TAREFA CURTA 1 >> Indique se cada afirmação concorda com o texto sobre a boa-fé, respondendo sim ou não e citando literalmente as palavras do texto que decidem a resposta: (a) A boa-fé objetiva se opõe à má-fé. (b) O Código Civil português de 1966 aderiu ao princípio da boa-fé objetiva. (c) A boa-fé objetiva foi realmente consagrada no ordenamento jurídico com a criação do Código do Consumidor em 1990.
TAREFA CURTA 2 >> Dê continuidade ao texto sobre a boa-fé, começando logo após a última frase apresentada.

TRECHO DE ORIGEM >>
----
Assim, podemos chegar a conclusão que a boa-fé subjetiva se refere ao estado psicológico da pessoa, consistente na justiça, ou, na licitude de seus atos, ou na ignorância de sua antijuricidade. Alípio Silveira a chamou de boa-fé crença, conforme já citado e Fábio Ulhoa Coelho definiu como “a virtude de dizer o que acredita e acreditar no que diz”. Assim, aquele que se encontra em uma situação real, e imagina estar em uma situação jurídica, age com boa fé subjetiva.
2.2 – A boa – fé Objetiva
A boa-fé objetiva se apresenta como um princípio geral que estabelece um roteiro a ser seguido nos negócios jurídicos, incluindo normas de condutas que devem ser seguidas pelas partes, ou, por outro lado, restringindo o exercício de direitos subjetivos, ou, ainda, como um modo hermenêutico das declarações de vontades das partes de um negocio, em cada caso concreto.
Ao se ter um lado objetivo para o princípio da boa-fé, o juiz deixou de ter que seguir estritamente o que consta em lei, podendo fazer a justiça, de modo singular em cada caso concreto apareça.
Como prova dos bons ventos da influência alemã, é que o Código Civil italiano (1942), português (1966), espanhol (1974) dentre outros, aderiram ao princípio da boa-fé objetiva em suas jurisdições.
A boa-fé objetiva, ou simplesmente, boa-fé lealdade, relaciona-se com a lealdade, honestidade e probidade com a qual a pessoa mantém em seu comportamento.
Trata-se, de ética, um exemplo dessa mencionada ética é um dever de guardar fidelidade à palavra dada ou ao comportamento praticado, na idéia de não fraudar ou abusar da confiança do outrem. Não se opõe à má-fé, quem o faz é a boa-fé subjetiva, nem tampouco tem relação com o fato da ciência que o sujeito possui perante a realidade.
Importante destacar que somente com a criação do Código do Consumidor em 1990, é que a boa fé objetiva foi realmente consagrada em nosso ordenamento jurídico, derivada dos dizeres constitucionais, essa modalidade de boa-fé começou então a ser utilizada para interpretações contratuais, integração de obrigações pactuadas, mostrando-se absolutamente fundamental, para que as partes de um negócio jurídico pudessem agir com lealdade perante o outrem, até o cumprimento de suas obrigações.
----
DADOS DISPONÍVEIS >>
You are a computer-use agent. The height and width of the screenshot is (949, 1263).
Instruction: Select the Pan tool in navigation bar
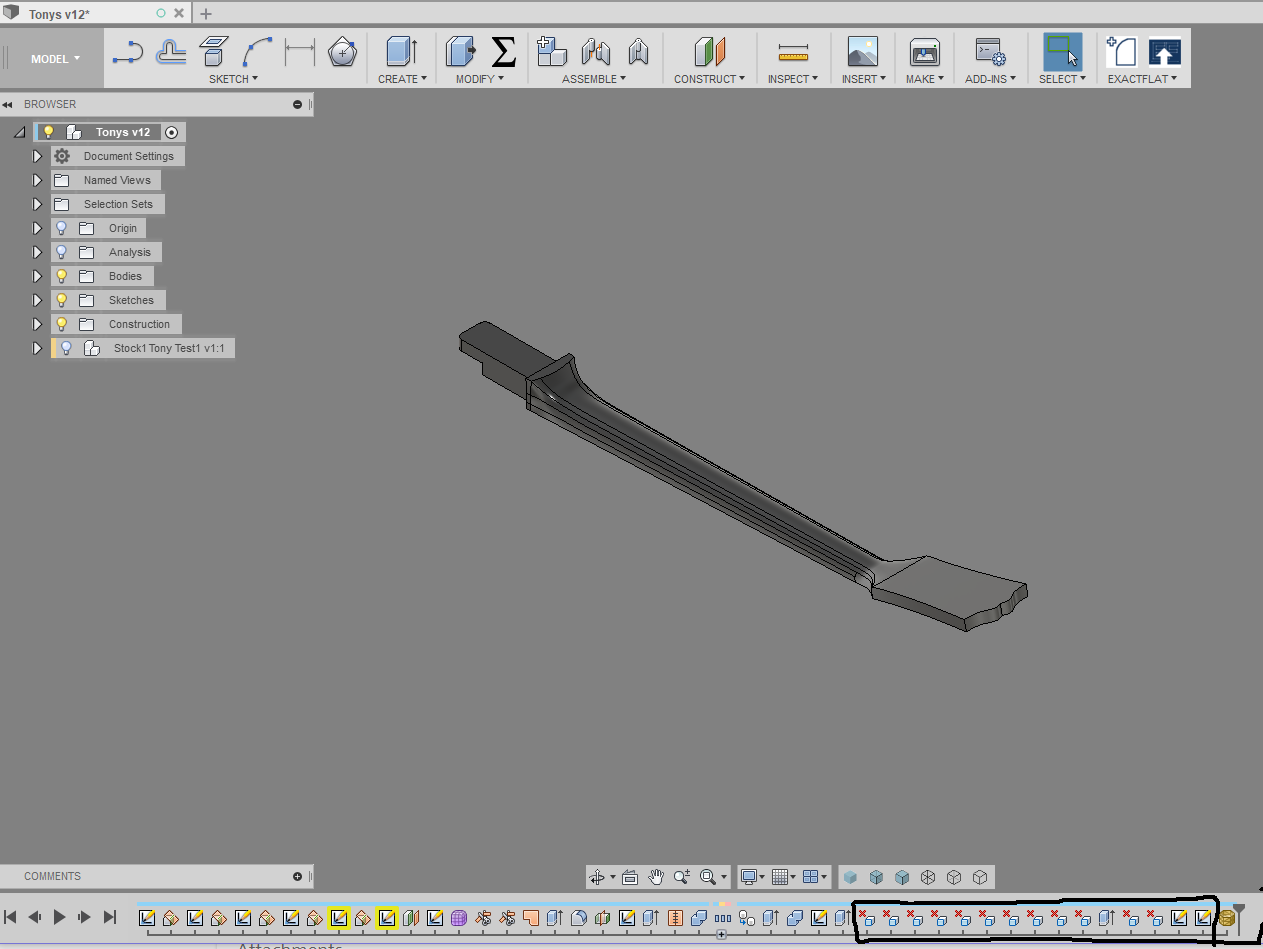[656, 877]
----
RESULTADO 1 >>
(a) Não: "Não se opõe à má-fé, quem o faz é a boa-fé subjetiva".
(b) Sim: "o Código Civil italiano (1942), português (1966), espanhol (1974) dentre outros, aderiram ao princípio da boa-fé objetiva em suas jurisdições".
(c) Sim: "somente com a criação do Código do Consumidor em 1990, é que a boa fé objetiva foi realmente consagrada em nosso ordenamento jurídico".

RESULTADO 2 >>
O culto Menezes Cordeiro, em obra sobre o tema, acrescenta que: “A boa-fé apenas normatiza certos factos que, estes sim, são fonte: mantenha-se o paralelo com a fenomenologia da eficácia negocial: a sua fonte reside não na norma que mande respeitar os negócios, mas no próprio negócio em si.”
No mesmo seguimento, cumpre-nos observar que a doutrina, destaca as seguintes funções da boa-fé objetiva:
Função interpretativa e de colmatação;
Função criadora de deveres jurídicos anexos ou de proteção;
Função delimitadora do exercício de direitos subjetivos.
2.2.1 – Função interpretativa e de colmatação.
É a função mais conhecida pela doutrina, sendo que nesta, o operador do direito tem, na boa-fé objetiva, um referencial de interpretação de grande valia, para poder extrair do objeto de questão, o sentido moral mais recomendado e socialmente mais útil.
Essa função tem a estreita conexão com o art. 5º da Lei de Introdução ao Código Civil, o qual o juiz deve aplicar a lei, atendendo os seus fins sociais e os questionamentos do bem comum.
O art. 113 do C.C. dispõe desta base interpretativa:
“Art. 113. Os negócios jurídicos devem ser interpretados conforme a boa-fé e os usos do lugar de sua celebração”
No mesmo sentido, insta ressaltar que a boa-fé objetiva serve como um alicerce de colmotação para orientar o magistrado em casos que ocorram integração de lacunas.
2.2.2 – Função criadora de deveres jurídicos anexos ou de proteção.
A boa-fé possui essa importante função criadora de deveres anexos ou de proteção.
Sem querer esgotar tais deveres, somente a título de exemplificação, vale mencionar os deveres mais conhecidos:
Lealdade e confiança recíprocas;
Assistência;
Informação;
Sigilo ou confidencialidade.
Todos esses, e, ainda, os não citados, já que este rola não é taxativo, derivam desta grande força criadora da boa-fé objetiva.
2.2.3 – Função delimitadora do exercício de direitos subjetivos.
Por fim, tem-se a função delimitadora do exercício de direitos subjetivos.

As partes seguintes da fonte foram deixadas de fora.